→ Prompt: Reproduce the lines from the line with "Given: Go to the My Events tab" to the line with "Open the Sent", changing "Business Points" to "Bus Stops" and keeping everything else the same.

Records in a dataset:
++++++
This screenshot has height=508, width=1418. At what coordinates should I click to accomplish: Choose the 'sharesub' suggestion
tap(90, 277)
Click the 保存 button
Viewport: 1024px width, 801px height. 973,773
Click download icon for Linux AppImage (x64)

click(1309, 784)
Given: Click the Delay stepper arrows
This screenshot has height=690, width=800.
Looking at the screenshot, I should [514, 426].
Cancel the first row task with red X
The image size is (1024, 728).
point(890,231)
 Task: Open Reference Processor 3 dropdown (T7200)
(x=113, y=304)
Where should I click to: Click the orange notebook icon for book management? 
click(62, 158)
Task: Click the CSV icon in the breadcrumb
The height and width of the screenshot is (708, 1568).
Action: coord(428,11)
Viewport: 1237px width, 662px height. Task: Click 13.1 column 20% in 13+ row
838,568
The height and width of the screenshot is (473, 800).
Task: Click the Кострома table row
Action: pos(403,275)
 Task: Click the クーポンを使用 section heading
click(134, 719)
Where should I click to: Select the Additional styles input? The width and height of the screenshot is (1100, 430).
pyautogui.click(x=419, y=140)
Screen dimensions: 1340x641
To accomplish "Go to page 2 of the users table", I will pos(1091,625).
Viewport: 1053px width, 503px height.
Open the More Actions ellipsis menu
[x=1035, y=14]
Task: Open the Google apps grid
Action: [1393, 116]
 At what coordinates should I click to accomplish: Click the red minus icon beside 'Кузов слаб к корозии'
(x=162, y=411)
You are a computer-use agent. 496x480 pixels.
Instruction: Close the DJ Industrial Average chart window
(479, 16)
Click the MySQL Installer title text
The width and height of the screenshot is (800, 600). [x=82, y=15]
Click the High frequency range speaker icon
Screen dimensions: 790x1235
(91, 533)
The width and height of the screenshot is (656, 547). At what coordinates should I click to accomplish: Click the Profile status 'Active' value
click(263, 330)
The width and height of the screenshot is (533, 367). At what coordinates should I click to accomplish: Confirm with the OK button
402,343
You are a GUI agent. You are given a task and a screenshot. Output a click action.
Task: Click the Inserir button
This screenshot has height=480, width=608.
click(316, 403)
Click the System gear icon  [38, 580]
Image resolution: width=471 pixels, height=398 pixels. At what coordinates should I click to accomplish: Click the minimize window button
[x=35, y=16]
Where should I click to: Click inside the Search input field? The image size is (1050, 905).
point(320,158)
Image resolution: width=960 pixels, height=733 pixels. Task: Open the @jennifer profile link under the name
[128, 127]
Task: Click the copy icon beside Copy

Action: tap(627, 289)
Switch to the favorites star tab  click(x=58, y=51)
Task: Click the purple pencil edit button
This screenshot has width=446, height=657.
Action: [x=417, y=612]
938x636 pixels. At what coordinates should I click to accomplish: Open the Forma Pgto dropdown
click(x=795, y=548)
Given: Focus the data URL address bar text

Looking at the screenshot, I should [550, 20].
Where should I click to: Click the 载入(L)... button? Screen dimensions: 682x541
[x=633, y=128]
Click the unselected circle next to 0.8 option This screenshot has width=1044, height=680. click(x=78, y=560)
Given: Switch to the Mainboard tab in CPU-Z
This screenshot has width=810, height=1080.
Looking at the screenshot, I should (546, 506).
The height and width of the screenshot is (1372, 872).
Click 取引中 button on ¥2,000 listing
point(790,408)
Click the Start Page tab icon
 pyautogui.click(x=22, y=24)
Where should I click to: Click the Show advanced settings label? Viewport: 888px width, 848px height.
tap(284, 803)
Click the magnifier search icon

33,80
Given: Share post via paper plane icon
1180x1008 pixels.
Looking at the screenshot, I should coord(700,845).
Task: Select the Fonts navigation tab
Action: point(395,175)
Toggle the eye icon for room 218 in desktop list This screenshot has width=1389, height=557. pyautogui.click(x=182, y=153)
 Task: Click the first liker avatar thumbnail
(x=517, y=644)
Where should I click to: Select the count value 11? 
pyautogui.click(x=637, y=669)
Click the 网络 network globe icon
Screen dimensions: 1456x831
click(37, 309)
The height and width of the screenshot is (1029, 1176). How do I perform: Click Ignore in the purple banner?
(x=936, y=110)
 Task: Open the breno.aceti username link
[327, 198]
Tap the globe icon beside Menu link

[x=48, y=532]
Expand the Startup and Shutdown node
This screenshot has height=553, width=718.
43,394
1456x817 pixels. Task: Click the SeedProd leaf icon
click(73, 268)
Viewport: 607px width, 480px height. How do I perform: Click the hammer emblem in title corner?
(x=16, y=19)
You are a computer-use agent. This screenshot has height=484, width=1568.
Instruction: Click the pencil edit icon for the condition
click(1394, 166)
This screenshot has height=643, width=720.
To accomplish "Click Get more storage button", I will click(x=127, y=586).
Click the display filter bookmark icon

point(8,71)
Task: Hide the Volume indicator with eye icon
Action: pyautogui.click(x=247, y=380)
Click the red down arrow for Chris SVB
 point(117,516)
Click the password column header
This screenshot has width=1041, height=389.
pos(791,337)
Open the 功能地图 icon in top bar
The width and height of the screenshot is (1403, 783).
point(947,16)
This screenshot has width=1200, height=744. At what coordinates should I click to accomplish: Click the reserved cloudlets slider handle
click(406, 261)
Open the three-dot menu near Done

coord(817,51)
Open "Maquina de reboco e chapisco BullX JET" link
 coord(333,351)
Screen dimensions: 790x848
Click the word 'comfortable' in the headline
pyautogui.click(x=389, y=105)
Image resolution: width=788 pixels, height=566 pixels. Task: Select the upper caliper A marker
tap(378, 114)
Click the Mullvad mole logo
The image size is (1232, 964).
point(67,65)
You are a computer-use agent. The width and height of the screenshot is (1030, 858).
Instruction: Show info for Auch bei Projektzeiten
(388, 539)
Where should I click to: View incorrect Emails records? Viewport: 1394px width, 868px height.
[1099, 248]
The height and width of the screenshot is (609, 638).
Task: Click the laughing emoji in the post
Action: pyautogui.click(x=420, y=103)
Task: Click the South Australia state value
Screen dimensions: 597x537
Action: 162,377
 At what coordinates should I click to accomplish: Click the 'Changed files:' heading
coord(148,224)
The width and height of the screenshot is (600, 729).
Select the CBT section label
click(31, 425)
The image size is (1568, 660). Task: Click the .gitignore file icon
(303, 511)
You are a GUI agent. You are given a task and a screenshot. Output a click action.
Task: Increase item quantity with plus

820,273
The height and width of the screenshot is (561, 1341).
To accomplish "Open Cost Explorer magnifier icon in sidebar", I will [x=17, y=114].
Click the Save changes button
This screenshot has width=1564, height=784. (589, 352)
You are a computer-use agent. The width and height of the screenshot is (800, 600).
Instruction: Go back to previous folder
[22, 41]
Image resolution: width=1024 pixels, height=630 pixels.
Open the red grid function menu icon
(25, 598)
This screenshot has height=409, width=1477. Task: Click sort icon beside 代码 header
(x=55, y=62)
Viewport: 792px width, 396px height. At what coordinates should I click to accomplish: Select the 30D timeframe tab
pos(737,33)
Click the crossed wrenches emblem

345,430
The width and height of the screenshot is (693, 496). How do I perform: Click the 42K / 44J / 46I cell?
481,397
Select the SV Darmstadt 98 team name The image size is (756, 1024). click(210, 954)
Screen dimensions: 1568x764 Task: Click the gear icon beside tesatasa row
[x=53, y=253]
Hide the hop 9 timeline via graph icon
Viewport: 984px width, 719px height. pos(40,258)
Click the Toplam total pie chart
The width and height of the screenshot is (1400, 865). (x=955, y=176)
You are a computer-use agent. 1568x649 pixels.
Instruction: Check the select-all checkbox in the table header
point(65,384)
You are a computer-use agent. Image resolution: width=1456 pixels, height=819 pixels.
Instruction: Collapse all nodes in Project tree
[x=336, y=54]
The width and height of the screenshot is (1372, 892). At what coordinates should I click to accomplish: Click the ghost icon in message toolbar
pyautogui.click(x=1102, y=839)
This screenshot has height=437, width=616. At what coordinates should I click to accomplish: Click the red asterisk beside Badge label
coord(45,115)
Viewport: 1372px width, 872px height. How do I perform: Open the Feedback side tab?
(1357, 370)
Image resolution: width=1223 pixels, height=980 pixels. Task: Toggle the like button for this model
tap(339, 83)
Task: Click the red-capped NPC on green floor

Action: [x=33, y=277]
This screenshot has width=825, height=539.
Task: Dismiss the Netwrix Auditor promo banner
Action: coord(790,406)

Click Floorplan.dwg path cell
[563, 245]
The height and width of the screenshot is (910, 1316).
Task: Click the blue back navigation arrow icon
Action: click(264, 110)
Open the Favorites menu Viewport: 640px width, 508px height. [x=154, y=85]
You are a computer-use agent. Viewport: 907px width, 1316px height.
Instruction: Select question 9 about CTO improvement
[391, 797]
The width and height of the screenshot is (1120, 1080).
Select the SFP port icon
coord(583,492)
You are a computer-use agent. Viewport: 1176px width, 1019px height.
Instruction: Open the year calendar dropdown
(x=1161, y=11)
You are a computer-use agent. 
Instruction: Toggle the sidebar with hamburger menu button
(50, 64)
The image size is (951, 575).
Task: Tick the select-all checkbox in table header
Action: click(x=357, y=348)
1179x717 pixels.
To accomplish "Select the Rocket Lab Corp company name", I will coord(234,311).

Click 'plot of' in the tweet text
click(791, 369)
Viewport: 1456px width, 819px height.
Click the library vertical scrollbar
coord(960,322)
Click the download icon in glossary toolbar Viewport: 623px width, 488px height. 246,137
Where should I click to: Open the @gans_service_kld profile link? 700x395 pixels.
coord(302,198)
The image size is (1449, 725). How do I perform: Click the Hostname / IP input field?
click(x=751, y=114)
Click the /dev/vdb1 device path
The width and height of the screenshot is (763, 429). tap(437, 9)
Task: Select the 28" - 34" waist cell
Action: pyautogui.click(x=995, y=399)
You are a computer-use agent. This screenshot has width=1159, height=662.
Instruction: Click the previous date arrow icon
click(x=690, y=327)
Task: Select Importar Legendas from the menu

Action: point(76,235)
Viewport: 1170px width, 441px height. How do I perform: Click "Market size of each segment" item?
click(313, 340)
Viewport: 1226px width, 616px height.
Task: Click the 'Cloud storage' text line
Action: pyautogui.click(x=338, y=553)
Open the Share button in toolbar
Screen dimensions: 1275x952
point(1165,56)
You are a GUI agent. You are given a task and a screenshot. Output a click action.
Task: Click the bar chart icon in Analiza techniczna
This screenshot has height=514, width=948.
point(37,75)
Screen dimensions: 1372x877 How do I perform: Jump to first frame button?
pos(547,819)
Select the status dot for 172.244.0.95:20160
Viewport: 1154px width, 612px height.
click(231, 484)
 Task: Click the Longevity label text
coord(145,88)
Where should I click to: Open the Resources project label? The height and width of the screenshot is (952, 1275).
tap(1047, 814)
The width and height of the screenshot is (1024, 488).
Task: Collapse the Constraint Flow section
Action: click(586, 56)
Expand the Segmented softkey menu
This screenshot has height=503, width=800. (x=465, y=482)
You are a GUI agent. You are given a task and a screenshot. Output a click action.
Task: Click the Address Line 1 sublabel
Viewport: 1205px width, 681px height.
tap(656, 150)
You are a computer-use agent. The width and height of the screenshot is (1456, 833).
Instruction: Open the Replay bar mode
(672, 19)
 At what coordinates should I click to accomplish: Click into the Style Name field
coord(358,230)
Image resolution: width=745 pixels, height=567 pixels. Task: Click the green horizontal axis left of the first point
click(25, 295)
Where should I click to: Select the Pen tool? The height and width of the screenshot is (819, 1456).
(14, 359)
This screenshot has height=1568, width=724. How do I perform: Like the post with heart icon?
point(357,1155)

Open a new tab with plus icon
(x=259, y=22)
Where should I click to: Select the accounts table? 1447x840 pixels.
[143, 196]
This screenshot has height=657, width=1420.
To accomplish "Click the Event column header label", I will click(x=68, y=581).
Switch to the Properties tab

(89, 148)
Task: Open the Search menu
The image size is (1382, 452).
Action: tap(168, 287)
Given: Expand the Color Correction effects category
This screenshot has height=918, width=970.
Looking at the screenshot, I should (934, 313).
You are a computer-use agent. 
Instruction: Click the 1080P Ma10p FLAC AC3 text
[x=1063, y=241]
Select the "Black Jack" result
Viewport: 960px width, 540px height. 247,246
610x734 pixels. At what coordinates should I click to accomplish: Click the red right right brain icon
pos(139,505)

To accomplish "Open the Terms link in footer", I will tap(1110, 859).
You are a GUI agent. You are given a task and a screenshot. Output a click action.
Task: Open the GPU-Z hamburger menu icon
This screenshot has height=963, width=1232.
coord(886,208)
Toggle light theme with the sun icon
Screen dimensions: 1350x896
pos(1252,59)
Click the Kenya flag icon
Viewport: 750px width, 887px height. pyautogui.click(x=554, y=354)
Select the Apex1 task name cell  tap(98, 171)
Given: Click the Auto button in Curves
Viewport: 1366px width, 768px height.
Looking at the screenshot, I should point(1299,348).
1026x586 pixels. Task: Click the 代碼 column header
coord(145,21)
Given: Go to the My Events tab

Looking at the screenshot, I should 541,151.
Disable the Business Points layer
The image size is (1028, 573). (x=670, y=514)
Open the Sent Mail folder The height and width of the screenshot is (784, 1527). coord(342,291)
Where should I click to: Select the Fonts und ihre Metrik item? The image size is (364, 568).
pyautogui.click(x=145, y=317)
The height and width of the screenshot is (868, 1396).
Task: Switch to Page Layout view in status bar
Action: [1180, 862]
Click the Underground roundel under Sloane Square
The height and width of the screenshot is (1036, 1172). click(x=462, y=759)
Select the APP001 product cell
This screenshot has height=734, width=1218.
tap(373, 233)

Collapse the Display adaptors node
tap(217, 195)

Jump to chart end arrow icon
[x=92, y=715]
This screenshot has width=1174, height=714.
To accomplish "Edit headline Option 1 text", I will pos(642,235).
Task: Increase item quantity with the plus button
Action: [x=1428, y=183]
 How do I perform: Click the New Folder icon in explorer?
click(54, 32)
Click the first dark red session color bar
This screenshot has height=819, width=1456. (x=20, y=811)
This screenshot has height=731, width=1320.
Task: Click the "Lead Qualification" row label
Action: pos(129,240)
++++++
→ Task result:
Given: Go to the My Events tab

Looking at the screenshot, I should 541,151.
Disable the Bus Stops layer
The image size is (1028, 573). (x=670, y=514)
Open the Sent Mail folder The height and width of the screenshot is (784, 1527). coord(342,291)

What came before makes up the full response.